→ TEXT SEGMENT
+---+

He loved women and children.  He loved those inside his faith community and those from outside it.  He loved people from cultural and ethnic groups other than his own.

He gave himself in love to others by teaching them healing them, and just plain hanging around with them.  He didn’t surround himself with the successful people of his generation.  He didn’t hang out with the glamorous, beautiful, powerful and wealthy.  He didn’t choose friends and associates for what he could gain for himself out of those relationships.

He gathered a diverse group of disciples around him who often didn’t get what he was trying to show them, yet he loved them and helped them develop their strengths so they could continue to build the community of faith.  He showed them how in Him they are one with the Father and the Spirit and with one another.

He continues to show us how we are one in love.  How we are called to look at relationships with others in what we can give rather than what we take.  How our focus needs to stay on loving others as He loves us.

While it means we look for ways to be more like Christ, it doesn’t mean that we try to be exactly like each other.  We are uniquely created to be parts of the body.  Our Oneness is in connection to our Triune God and with each other.  It is not in having the same way of doing things, the same ideas, the same ways of dressing or same ways of preparing food or decorating our homes.  I believe our oneness actually depends on our diversity and we are so much further ahead when we share our unique perspectives with each other in love, genuinely listening for the Spirit connection which surfaces in our ideas and stories.

We are reminded in 1 Corinthians: “For just as each of us has one body with many members, and these members do not all have the same function, so in Christ we, though many, form one body, and each member belongs to all the others[4]

Unity and Diversity in the Body

12 Just as a body, though one, has many parts, but all its many parts form one body, so it is with Christ. 13 For we were all baptized by[c] one Spirit so as to form one body—whether Jews or Gentiles, slave or free—and we were all given the one Spirit to drink. 14 Even so the body is not made up of one part but of many.

+---+

→ RECORDS SHOWN
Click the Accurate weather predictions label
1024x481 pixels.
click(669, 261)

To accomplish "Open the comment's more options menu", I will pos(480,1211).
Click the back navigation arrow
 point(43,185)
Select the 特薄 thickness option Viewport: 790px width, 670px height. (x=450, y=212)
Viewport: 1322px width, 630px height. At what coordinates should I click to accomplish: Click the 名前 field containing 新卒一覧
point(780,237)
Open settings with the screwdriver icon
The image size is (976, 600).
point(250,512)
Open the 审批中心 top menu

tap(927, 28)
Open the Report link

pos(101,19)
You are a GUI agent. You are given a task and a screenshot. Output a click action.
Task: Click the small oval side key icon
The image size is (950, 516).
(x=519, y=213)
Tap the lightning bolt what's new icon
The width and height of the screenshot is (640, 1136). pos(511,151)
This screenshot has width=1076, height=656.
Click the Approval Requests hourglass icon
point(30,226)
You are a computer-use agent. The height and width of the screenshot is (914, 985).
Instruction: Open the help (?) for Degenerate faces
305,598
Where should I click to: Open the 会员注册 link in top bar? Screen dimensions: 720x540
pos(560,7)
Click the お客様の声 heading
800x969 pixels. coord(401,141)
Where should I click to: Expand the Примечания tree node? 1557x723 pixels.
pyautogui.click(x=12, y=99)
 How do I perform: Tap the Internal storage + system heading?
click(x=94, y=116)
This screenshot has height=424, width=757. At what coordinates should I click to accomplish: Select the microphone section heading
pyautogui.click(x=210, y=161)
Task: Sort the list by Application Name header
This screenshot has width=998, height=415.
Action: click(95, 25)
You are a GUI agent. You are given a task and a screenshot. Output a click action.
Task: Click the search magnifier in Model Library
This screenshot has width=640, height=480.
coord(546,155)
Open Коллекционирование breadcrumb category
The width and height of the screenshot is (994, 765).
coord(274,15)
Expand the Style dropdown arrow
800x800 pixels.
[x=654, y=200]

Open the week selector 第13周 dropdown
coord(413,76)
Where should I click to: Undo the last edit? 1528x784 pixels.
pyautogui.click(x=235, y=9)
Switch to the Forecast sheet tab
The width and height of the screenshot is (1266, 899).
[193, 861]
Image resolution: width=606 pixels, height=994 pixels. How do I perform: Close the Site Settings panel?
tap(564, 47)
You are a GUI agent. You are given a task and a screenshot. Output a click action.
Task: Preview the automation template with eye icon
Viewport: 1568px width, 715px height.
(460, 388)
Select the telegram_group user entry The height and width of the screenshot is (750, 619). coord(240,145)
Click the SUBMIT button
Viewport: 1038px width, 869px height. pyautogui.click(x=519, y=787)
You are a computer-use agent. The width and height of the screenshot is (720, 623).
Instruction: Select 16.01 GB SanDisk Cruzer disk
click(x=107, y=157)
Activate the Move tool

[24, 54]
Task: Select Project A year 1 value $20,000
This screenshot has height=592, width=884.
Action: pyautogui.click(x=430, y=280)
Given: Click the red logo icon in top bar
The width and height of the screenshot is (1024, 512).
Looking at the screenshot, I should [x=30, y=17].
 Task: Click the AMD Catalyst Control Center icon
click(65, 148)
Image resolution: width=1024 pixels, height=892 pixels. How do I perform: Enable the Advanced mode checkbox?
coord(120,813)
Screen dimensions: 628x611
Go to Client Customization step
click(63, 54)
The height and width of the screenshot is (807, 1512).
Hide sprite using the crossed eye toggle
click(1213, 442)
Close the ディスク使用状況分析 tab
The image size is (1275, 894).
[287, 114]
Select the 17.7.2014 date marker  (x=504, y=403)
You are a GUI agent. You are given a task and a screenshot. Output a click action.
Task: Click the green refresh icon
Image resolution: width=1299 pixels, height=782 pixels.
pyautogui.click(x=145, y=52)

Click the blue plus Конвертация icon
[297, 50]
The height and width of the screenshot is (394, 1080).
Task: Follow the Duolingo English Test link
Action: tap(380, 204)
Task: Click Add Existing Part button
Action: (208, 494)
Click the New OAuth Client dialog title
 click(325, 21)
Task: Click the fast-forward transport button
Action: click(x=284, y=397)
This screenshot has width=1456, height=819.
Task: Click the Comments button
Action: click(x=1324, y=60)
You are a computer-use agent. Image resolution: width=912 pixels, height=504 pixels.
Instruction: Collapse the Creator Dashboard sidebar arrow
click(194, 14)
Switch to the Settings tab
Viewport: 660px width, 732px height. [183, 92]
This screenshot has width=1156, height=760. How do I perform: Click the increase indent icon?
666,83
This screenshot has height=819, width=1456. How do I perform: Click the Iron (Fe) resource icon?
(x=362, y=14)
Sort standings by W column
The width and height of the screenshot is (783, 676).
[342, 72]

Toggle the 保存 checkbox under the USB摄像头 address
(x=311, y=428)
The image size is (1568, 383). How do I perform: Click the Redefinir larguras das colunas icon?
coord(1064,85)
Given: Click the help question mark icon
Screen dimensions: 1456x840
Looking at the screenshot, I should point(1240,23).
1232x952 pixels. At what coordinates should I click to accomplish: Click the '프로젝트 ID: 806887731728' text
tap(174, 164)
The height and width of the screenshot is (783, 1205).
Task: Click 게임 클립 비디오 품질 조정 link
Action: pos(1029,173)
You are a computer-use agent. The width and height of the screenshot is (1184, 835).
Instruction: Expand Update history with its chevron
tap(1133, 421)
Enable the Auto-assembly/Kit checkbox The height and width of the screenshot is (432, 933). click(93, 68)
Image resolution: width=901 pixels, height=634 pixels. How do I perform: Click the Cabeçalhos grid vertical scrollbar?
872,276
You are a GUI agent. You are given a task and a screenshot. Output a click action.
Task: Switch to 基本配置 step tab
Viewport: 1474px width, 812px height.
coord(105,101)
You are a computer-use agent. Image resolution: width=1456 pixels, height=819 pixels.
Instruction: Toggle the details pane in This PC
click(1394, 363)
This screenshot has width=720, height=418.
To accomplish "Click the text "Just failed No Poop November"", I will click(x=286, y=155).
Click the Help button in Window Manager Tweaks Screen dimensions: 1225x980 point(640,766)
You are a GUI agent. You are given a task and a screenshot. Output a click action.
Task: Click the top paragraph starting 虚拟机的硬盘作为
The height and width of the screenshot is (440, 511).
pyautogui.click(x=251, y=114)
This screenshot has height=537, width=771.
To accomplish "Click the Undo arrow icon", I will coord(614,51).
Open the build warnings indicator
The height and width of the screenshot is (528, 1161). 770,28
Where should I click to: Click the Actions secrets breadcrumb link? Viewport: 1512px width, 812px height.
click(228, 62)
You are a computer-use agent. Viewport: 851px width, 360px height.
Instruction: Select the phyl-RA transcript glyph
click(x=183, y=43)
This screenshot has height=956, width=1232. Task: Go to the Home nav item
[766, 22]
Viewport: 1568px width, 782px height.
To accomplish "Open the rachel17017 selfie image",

+---+

→ CHALLENGES
**1)** In the passage on oneness in Christ, which kinds of people did he not hang out with?
**2)** Filter the records, keeping every line that contains the word "arrow".
The passage on oneness in Christ has no connection to the records.

→ SOLUTIONS BY TASK
**1)** The glamorous, beautiful, powerful and wealthy.

**2)**
Click the back navigation arrow
Expand the Style dropdown arrow
Instruction: Collapse the Creator Dashboard sidebar arrow
To accomplish "Click the Undo arrow icon", I will coord(614,51).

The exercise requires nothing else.